The accord announced on Thursday by the U.S. Department of Justice covers alleged improper activity at the former Salix Pharmaceuticals Inc from 2009 to 2013, predating its April 2015 acquisition by Valeant for more than $11 billion.
Salix admitted and accepted responsibility for routinely paying doctors hundreds or thousands of dollars, or offering perks including lavish meals at restaurants such as Le Bernardin and Nobu, to attend some of its roughly 10,000 “speaker programs,” including many with little or no educational value.

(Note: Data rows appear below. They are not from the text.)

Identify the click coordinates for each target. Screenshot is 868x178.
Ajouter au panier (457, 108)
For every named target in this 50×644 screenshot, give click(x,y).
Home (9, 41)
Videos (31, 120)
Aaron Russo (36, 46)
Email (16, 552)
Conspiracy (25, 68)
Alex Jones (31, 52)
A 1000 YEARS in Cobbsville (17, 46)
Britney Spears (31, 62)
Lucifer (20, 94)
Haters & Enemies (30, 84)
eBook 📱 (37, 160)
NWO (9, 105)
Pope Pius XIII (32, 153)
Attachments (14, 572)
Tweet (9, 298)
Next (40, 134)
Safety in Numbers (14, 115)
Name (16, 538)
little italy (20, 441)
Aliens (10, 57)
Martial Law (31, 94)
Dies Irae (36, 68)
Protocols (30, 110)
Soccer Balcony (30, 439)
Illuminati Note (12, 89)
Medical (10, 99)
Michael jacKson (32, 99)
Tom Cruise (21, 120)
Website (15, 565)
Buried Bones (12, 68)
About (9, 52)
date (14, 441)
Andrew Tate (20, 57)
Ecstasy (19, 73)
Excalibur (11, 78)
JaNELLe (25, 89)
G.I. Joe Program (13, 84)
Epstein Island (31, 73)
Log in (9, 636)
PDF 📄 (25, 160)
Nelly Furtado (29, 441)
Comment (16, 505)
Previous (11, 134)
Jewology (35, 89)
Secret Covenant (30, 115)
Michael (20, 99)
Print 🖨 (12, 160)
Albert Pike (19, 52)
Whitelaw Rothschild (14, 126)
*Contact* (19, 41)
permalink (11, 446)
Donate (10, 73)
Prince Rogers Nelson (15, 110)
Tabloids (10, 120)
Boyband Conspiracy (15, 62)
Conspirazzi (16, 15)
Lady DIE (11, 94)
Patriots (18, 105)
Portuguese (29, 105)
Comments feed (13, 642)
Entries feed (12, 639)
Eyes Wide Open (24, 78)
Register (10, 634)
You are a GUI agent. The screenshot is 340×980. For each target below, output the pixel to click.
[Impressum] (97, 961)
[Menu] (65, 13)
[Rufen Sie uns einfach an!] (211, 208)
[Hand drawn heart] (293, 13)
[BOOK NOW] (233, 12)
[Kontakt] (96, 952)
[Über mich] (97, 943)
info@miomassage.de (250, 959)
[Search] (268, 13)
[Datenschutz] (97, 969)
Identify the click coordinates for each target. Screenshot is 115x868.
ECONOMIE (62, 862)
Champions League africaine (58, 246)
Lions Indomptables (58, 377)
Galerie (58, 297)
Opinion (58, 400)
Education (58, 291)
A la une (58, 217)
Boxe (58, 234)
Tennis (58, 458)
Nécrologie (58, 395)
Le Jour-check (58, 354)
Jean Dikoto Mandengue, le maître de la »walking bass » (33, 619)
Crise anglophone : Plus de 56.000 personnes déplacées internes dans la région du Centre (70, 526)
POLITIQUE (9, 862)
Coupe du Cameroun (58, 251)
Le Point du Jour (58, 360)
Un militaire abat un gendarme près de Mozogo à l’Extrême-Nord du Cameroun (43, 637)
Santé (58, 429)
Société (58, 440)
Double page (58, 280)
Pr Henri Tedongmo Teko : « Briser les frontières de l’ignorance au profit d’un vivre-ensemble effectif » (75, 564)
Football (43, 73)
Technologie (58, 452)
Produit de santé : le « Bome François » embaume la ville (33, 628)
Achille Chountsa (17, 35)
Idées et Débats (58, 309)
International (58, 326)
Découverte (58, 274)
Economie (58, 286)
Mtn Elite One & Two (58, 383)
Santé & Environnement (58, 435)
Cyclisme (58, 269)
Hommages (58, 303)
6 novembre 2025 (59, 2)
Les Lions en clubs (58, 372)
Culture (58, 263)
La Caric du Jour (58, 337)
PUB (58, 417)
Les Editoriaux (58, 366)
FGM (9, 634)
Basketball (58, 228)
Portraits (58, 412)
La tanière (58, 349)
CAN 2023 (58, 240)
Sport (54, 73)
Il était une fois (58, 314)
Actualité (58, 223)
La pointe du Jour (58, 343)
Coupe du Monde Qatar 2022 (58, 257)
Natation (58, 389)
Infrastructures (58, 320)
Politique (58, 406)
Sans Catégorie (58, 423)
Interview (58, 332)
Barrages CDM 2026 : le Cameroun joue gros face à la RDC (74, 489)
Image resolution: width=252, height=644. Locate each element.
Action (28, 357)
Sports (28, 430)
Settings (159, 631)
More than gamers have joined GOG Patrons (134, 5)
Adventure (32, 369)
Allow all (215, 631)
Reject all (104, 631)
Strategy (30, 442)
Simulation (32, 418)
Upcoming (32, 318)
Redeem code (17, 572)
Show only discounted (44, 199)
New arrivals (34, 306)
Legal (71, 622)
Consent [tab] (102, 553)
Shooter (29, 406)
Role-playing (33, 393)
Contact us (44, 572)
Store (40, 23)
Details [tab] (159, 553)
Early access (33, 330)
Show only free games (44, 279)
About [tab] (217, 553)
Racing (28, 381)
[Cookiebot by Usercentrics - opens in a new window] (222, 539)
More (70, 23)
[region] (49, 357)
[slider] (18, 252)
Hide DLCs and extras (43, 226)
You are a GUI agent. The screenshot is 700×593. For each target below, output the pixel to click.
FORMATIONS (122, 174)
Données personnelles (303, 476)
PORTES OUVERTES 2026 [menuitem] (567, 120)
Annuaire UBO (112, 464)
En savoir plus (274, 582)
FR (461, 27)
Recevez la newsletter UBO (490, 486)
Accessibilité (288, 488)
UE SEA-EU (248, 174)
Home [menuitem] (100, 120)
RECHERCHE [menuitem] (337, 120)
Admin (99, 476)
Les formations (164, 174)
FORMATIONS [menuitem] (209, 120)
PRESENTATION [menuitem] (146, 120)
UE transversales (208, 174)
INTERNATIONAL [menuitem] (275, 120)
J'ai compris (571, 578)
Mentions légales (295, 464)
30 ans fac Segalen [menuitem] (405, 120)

One doctor from Rochester, New York allegedly received more than $200,000 for attending numerous events, including some where he was told not to do slide presentations and that dinner was the only gathering planned.
“Receipts from Salix’s speaker programs - which were approved by managers - evidence the existence of speaker programs that were quite clearly happy hours,” the government added.
The Justice Department said the kickback scheme worked, as many attendees began prescribing Salix products more often.
It said this led to thousands of false payment claims being submitted to Medicare and Medicaid, and two healthcare programs serving active and retired military personnel.
“Salix found a way to pay doctors money and treated them to fancy meals to push their drugs,” U.S. Attorney Preet Bharara in Manhattan said in a statement.
The drugs and devices covered by the lawsuit are Apriso, Deflux, MoviPrep, OsmoPrep, Relistor, Solesta and Xifaxan.
Valeant spokeswoman Laurie Little said the company is pleased to settle, and that the alleged misconduct “involved personnel who are no longer with the company.”
The payment marks an additional financial strain on Laval, Quebec-based Valeant, whose stock price has fallen more than 90 percent since August amid scrutiny over its business and accounting practices and high debt load.
Salix’s settlement resolves claims originally brought under the federal False Claims Act in two lawsuits by the physician Steven Peikin and four former Salix employees.
Such lawsuits let whistleblowers bring cases on behalf of the U.S. government, and share in any recoveries. The government typically joins cases it considers stronger.
According to settlement papers, Salix will pay $46.53 million to the United States and $7.47 million to resolve civil fraud claims by various U.S. states.